# Work to be completed
Transcribe all the records with complete accuracy.

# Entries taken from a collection
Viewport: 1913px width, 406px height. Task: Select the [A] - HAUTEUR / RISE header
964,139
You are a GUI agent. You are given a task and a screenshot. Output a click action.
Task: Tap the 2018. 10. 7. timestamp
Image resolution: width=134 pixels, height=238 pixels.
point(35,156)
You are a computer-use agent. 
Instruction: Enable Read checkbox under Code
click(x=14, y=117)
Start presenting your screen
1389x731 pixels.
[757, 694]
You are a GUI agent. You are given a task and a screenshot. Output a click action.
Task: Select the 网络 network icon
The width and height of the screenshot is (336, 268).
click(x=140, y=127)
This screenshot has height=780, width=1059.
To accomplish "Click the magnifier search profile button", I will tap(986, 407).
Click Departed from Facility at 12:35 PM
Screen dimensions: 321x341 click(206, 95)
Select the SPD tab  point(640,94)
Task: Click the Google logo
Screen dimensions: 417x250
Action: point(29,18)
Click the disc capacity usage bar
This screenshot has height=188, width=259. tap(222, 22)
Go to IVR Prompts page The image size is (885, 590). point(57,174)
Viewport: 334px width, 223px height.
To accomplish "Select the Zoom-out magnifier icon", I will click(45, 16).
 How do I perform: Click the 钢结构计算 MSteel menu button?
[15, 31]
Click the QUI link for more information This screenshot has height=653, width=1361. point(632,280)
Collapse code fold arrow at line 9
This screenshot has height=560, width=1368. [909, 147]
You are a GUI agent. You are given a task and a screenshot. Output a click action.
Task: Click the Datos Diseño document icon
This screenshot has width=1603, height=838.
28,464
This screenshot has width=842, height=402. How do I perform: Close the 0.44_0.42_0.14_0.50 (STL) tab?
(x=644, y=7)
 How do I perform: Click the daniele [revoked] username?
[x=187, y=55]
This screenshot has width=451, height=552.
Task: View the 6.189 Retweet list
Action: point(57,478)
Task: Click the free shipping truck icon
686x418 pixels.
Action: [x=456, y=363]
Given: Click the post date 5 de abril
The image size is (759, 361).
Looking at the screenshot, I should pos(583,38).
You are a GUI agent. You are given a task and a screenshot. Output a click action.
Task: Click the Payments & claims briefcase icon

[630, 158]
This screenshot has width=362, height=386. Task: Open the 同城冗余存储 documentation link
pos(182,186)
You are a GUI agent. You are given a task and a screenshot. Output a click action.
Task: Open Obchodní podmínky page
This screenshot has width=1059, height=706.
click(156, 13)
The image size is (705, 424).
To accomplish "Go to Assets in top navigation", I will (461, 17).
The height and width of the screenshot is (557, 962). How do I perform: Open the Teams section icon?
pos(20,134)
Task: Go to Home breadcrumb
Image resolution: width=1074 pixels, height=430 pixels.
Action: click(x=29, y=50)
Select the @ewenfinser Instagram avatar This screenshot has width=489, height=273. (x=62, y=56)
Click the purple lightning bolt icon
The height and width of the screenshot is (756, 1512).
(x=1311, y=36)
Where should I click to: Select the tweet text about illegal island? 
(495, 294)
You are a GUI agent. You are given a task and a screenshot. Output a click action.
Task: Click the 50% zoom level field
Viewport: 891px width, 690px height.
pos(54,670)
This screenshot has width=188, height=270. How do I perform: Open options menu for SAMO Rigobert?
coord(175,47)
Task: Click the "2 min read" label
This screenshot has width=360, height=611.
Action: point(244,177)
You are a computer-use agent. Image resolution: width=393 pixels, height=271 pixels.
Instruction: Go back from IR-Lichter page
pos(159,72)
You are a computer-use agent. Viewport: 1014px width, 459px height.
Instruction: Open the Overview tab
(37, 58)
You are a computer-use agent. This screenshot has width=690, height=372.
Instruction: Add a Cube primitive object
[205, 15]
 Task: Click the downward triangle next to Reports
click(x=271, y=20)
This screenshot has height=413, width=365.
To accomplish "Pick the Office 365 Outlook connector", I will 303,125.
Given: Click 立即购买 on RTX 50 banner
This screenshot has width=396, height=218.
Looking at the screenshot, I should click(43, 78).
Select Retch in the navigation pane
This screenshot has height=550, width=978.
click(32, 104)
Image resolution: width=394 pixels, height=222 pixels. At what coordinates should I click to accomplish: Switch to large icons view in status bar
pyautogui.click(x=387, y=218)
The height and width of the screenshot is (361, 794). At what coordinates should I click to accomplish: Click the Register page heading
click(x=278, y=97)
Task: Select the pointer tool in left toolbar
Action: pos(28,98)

# Reply
Viewport: 1913px width, 406px height. Task: Select the [A] - HAUTEUR / RISE header
964,139
You are a GUI agent. You are given a task and a screenshot. Output a click action.
Task: Tap the 2018. 10. 7. timestamp
Image resolution: width=134 pixels, height=238 pixels.
point(35,156)
You are a computer-use agent. 
Instruction: Enable Read checkbox under Code
click(x=14, y=117)
Start presenting your screen
1389x731 pixels.
[757, 694]
You are a GUI agent. You are given a task and a screenshot. Output a click action.
Task: Select the 网络 network icon
The width and height of the screenshot is (336, 268).
click(x=140, y=127)
This screenshot has height=780, width=1059.
To accomplish "Click the magnifier search profile button", I will tap(986, 407).
Click Departed from Facility at 12:35 PM
Screen dimensions: 321x341 click(206, 95)
Select the SPD tab  point(640,94)
Task: Click the Google logo
Screen dimensions: 417x250
Action: point(29,18)
Click the disc capacity usage bar
This screenshot has height=188, width=259. tap(222, 22)
Go to IVR Prompts page The image size is (885, 590). point(57,174)
Viewport: 334px width, 223px height.
To accomplish "Select the Zoom-out magnifier icon", I will click(45, 16).
 How do I perform: Click the 钢结构计算 MSteel menu button?
[15, 31]
Click the QUI link for more information This screenshot has height=653, width=1361. point(632,280)
Collapse code fold arrow at line 9
This screenshot has height=560, width=1368. [909, 147]
You are a GUI agent. You are given a task and a screenshot. Output a click action.
Task: Click the Datos Diseño document icon
This screenshot has width=1603, height=838.
28,464
This screenshot has width=842, height=402. How do I perform: Close the 0.44_0.42_0.14_0.50 (STL) tab?
(x=644, y=7)
 How do I perform: Click the daniele [revoked] username?
[x=187, y=55]
This screenshot has width=451, height=552.
Task: View the 6.189 Retweet list
Action: point(57,478)
Task: Click the free shipping truck icon
686x418 pixels.
Action: [x=456, y=363]
Given: Click the post date 5 de abril
The image size is (759, 361).
Looking at the screenshot, I should pos(583,38).
You are a GUI agent. You are given a task and a screenshot. Output a click action.
Task: Click the Payments & claims briefcase icon

[630, 158]
This screenshot has width=362, height=386. Task: Open the 同城冗余存储 documentation link
pos(182,186)
You are a GUI agent. You are given a task and a screenshot. Output a click action.
Task: Open Obchodní podmínky page
This screenshot has width=1059, height=706.
click(156, 13)
The image size is (705, 424).
To accomplish "Go to Assets in top navigation", I will (461, 17).
The height and width of the screenshot is (557, 962). How do I perform: Open the Teams section icon?
pos(20,134)
Task: Go to Home breadcrumb
Image resolution: width=1074 pixels, height=430 pixels.
Action: click(x=29, y=50)
Select the @ewenfinser Instagram avatar This screenshot has width=489, height=273. (x=62, y=56)
Click the purple lightning bolt icon
The height and width of the screenshot is (756, 1512).
(x=1311, y=36)
Where should I click to: Select the tweet text about illegal island? 
(495, 294)
You are a GUI agent. You are given a task and a screenshot. Output a click action.
Task: Click the 50% zoom level field
Viewport: 891px width, 690px height.
pos(54,670)
This screenshot has width=188, height=270. How do I perform: Open options menu for SAMO Rigobert?
coord(175,47)
Task: Click the "2 min read" label
This screenshot has width=360, height=611.
Action: point(244,177)
You are a computer-use agent. Image resolution: width=393 pixels, height=271 pixels.
Instruction: Go back from IR-Lichter page
pos(159,72)
You are a computer-use agent. Viewport: 1014px width, 459px height.
Instruction: Open the Overview tab
(37, 58)
You are a computer-use agent. This screenshot has width=690, height=372.
Instruction: Add a Cube primitive object
[205, 15]
 Task: Click the downward triangle next to Reports
click(x=271, y=20)
This screenshot has height=413, width=365.
To accomplish "Pick the Office 365 Outlook connector", I will 303,125.
Given: Click 立即购买 on RTX 50 banner
This screenshot has width=396, height=218.
Looking at the screenshot, I should click(43, 78).
Select Retch in the navigation pane
This screenshot has height=550, width=978.
click(32, 104)
Image resolution: width=394 pixels, height=222 pixels. At what coordinates should I click to accomplish: Switch to large icons view in status bar
pyautogui.click(x=387, y=218)
The height and width of the screenshot is (361, 794). At what coordinates should I click to accomplish: Click the Register page heading
click(x=278, y=97)
Task: Select the pointer tool in left toolbar
Action: pos(28,98)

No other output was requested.